Váradi zakłada, że w ciągu kilku lat, dzięki wyższej stopie wzrostu liczby pasażerów, Wizz Air wyprzedzi Ryanaira i stanie się największą pasażerska linią lotniczą w Polsce.
Váradi uważa, że bardziej ekonomiczne i bardziej pojemne airbusy Wizz Aira dają mu przewagę technologiczną względem Ryanaira. Ten atut prowadzi do szybszego wzrostu jego linii i w perspektywie zredukuje różnicę w stosunku do irlandzkiego rywala.

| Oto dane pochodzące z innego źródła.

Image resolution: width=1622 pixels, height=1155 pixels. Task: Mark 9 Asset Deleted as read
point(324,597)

Váradi uważa też, że pracownicy Wizz Aira identyfikują się znacznie bardziej ze swoim pracodawcą niż załogi Ryanaira, których relacje z firmą mają charakter transakcyjny.
Co prawda obecny rok będzie dla Wizz Aira trudny z uwagi na konieczność uziemienia ponad 40 samolotów, co jest konsekwencją niezbędnych napraw wadliwych silników GTF firmy Pratt & Whitney. Utratę 20 proc. floty Wiiz Air zrekompensuje wydłużaniem umów leasingowych maszyn, które pierwotnie miały zostać już wycofane z operacji. Linia odbiera też cały czas nowe maszyny od Airbusa. Niemniej te kłopoty spowodują, że dopiero 2025 będzie rokiem znaczących wzrostów.

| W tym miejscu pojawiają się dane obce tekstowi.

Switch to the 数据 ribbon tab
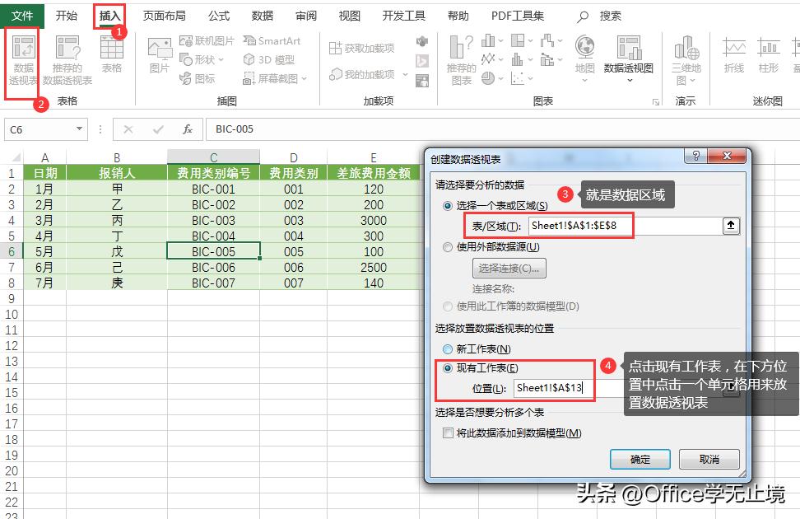800x519 pixels. coord(262,14)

Zapytany o Centralny Port Komunikacyjny prezes Wizz Aira zwrócił uwagę, że takie projekty są bardzo trudne w realizacji i zazwyczaj przekraczają wielokrotnie planowany budżet. Według niego aglomeracja warszawska posiada w swojej okolicy wystarczającą liczbę portów do obsługiwania ruchu pasażerskiego przez kilka następnych lat. Váradi nie wyklucza rozwoju rejsów z Radomia, choć nie nastąpi to na pewno w bieżącym roku. Jednocześnie jest sceptyczny, co do jakości lotniska w Modlinie.
O ile rozwój na rynku polskim jest dla Wizz Aira przykładem sukcesu, to już przygoda norweska okazała się fiaskiem. Przewoźnik wszedł na połączenia krajowe w Norwegii w trakcie obowiązywania restrykcji pandemicznych licząc na spore przewozy, które w tym czasie były niemożliwe na połączeniach międzynarodowych. Norwegia okazało się jednak rynkiem zbyt hermetycznym i Wizz Air musiał się z niego wycofać.

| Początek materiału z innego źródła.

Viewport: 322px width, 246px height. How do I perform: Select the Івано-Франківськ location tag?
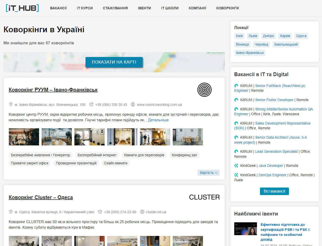coord(250,53)
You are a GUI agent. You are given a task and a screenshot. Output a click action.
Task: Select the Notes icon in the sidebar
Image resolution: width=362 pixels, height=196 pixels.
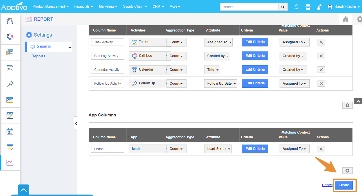(x=10, y=147)
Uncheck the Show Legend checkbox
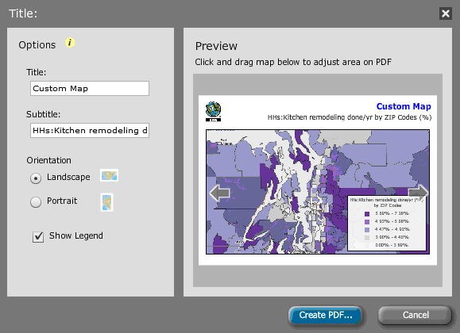This screenshot has height=333, width=460. point(38,236)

Váradi nie jest też wielkim entuzjastą dalekich rejsów samolotami wąskokadłubowymi i przekonuje, że pasażerowie w lotach trwających ponad sześć godzin wymagają lepszych warunków na pokładzie. Jednocześnie Węgier uważa, że Polska jest jednym z rynków, skąd jest szansa rozpoczęcia operacji airbusem A321XLR. Nie będą to jednak na pewno loty do Stanów Zjednoczonych, bo według Váradiego podaż na tych trasach jest już obecnie olbrzymia i nie daje szans nowym graczom.
W 2024 r. Wizz Air będzie obchodzić 20 rocznicę rozpoczęcia operacji. Pierwszy lot z Katowic do Londynu Luton odbył się 19 maja 2004 r. Spółka powstała we wrześniu 2003 r., a jej głównym akcjonariuszem jest prywatny fundusz inwestycyjny Indigo Partners posiadający niespełna 25 proc. akcji. Od lutego 2015 r. Wizz Air jest notowany na londyńskiej giełdzie, a od początku istnienia stanowisko prezesa spółki piastuje, obecnie 59-letni, József Váradi.